Using an annuity calculator can be helpful in several ways. First, it can give you an idea of how much income you may receive from an annuity, which can help you plan for retirement or other financial goals. Second, it can help you compare different annuity options and features to find the one that best suits your needs. Finally, it can help you understand the potential risks and benefits of investing in an annuity.
It's important to note that an annuity calculator is only a tool and should not be used as the sole basis for deciding on purchasing an annuity. Other factors, such as taxes, fees, inflation, and market volatility, can also impact the performance of an annuity, so it's important to consult with a financial advisor before making any investment decisions.
You can think of a fixed-term annuity as an investment product. Unlike a High-Interest Savings Account or a savings account which is liquid, an annuity is often illiquid. That is to say, you cannot ask the annuity provider for your money back and should be patient to receive your money back slowly over many periods. The only way out would be to sell your annuity at a significant discount to its present value. In this respect, it is closer to a non-redeemable GIC.

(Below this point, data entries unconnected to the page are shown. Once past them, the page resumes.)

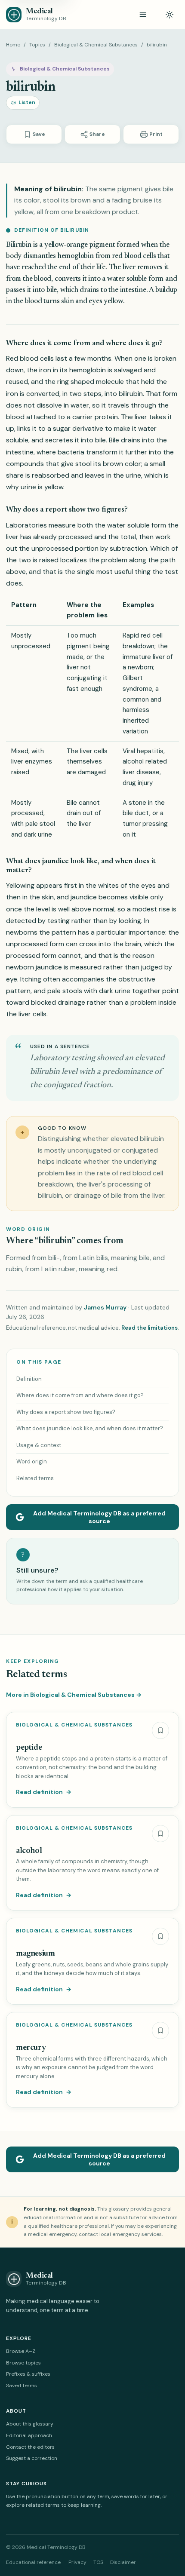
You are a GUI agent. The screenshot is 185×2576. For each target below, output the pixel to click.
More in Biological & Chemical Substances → (74, 1695)
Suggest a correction (31, 2458)
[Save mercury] (160, 2030)
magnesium (35, 1954)
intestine (133, 290)
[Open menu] (142, 14)
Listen (26, 102)
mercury (31, 2048)
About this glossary (29, 2423)
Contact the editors (30, 2447)
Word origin (31, 1461)
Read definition (43, 1792)
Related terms (35, 1478)
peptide (29, 1748)
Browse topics (23, 2362)
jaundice (84, 897)
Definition (29, 1379)
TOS (98, 2562)
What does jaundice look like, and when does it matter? (89, 1428)
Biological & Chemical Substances (96, 44)
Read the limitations (149, 1327)
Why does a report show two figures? (65, 1412)
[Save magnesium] (160, 1936)
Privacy (77, 2562)
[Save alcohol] (160, 1833)
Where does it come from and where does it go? (80, 1395)
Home (13, 44)
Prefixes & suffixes (28, 2374)
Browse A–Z (20, 2351)
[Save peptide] (160, 1730)
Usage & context (38, 1445)
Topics (37, 44)
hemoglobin (76, 256)
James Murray (105, 1307)
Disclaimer (123, 2562)
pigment (102, 245)
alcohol (29, 1851)
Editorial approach (29, 2435)
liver (141, 416)
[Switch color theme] (169, 14)
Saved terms (21, 2385)
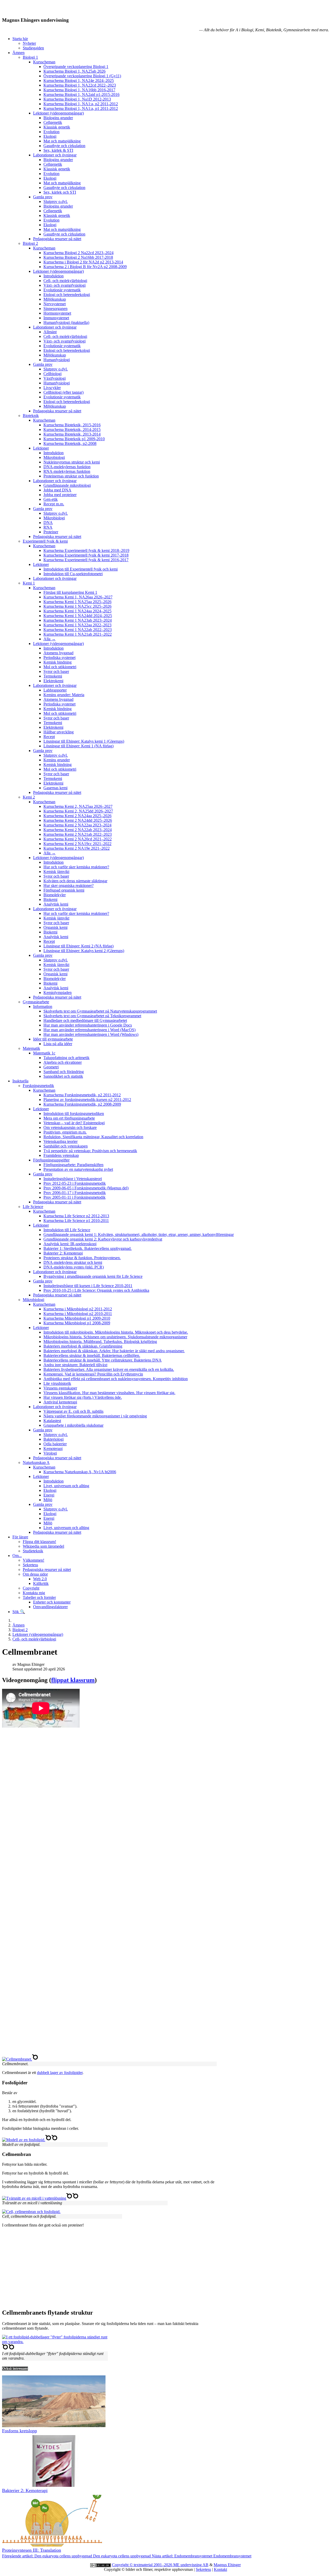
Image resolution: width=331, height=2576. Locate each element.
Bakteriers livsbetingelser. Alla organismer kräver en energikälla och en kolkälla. (108, 1369)
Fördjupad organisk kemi (63, 890)
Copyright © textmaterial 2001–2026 (142, 2565)
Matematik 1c (44, 1053)
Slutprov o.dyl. (55, 201)
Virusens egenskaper (60, 1388)
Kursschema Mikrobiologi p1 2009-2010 (76, 1318)
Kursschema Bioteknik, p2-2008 (69, 443)
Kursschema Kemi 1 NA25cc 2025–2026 (77, 606)
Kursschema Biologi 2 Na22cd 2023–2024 (78, 252)
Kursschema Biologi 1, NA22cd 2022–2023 (79, 85)
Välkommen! (33, 1560)
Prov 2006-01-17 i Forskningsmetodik (74, 1192)
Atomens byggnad (58, 653)
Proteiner (50, 532)
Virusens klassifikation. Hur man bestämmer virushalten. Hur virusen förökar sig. (109, 1392)
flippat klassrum (73, 1680)
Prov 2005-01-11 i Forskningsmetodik (74, 1197)
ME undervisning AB (190, 2565)
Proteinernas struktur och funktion (71, 476)
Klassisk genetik (56, 127)
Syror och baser (56, 671)
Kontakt (220, 2569)
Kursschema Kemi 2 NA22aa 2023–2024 (77, 825)
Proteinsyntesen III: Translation (31, 2550)
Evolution (51, 132)
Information (42, 1006)
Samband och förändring (63, 1071)
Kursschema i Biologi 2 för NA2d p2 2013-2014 (83, 262)
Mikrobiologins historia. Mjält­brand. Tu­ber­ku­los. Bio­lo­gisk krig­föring (100, 1341)
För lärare (20, 1537)
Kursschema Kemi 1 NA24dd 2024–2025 (77, 615)
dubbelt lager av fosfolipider (59, 2072)
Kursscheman (44, 62)
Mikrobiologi (54, 457)
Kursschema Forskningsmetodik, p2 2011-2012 (82, 1095)
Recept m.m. (53, 504)
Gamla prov (42, 197)
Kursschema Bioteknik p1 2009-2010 (74, 439)
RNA (47, 527)
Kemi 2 (29, 797)
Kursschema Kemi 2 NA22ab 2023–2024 (77, 829)
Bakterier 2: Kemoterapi (63, 1253)
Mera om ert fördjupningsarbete (69, 1118)
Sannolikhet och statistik (63, 1076)
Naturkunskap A (36, 1462)
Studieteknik (33, 1551)
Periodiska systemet (59, 657)
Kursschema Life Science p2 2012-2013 (76, 1216)
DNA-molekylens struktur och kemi (72, 1262)
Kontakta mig (34, 1593)
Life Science (33, 1206)
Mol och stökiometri (59, 667)
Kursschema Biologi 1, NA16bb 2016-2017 (79, 90)
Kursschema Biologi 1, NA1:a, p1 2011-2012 (80, 108)
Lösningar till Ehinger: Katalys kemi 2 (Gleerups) (83, 950)
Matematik (31, 1048)
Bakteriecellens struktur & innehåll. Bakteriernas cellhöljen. (91, 1355)
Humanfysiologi (56, 360)
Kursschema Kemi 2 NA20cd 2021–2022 (77, 839)
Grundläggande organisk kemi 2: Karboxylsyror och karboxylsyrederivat (102, 1239)
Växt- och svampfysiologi (64, 285)
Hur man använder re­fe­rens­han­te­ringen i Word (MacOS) (89, 1030)
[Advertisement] (157, 2014)
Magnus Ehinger (227, 2565)
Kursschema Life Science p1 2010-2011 (76, 1220)
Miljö (47, 1500)
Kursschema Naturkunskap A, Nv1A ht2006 (79, 1472)
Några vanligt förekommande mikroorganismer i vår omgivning (95, 1416)
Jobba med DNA (57, 490)
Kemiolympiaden (57, 992)
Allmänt (50, 332)
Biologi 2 (30, 243)
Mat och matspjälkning (62, 141)
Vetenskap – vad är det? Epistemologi (74, 1123)
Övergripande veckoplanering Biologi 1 (75, 66)
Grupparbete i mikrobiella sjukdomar (73, 1425)
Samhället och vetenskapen (65, 1146)
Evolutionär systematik (62, 290)
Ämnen (18, 52)
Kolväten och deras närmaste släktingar (75, 881)
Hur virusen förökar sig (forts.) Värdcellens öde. (82, 1397)
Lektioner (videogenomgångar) (58, 113)
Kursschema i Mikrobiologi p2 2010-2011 (77, 1313)
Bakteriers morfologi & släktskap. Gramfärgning (82, 1346)
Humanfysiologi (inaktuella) (66, 322)
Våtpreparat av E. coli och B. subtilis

A life annuity is insurance against longevity risk. Longevity risk is the risk that one outlives retirement savings. Selling annuities is a specialty of life insurance companies. Life insurance protects the dependents of an insured person against the risk of premature death. Depending on the type of life insurance, when the person dies or if they die prematurely, the insurance company makes some payment to their designated beneficiaries. The earlier a life insurance holder dies, the more money the life insurance company will lose; the later they die, the more money the insurance company will make. It is exactly the opposite with a life annuity. The later an annuity holder dies, the more money the insurance company loses and the earlier they die, the more money the insurance company will make. Thus selling annuities is a natural hedge for a life insurance company and reduces the volatility of its earnings.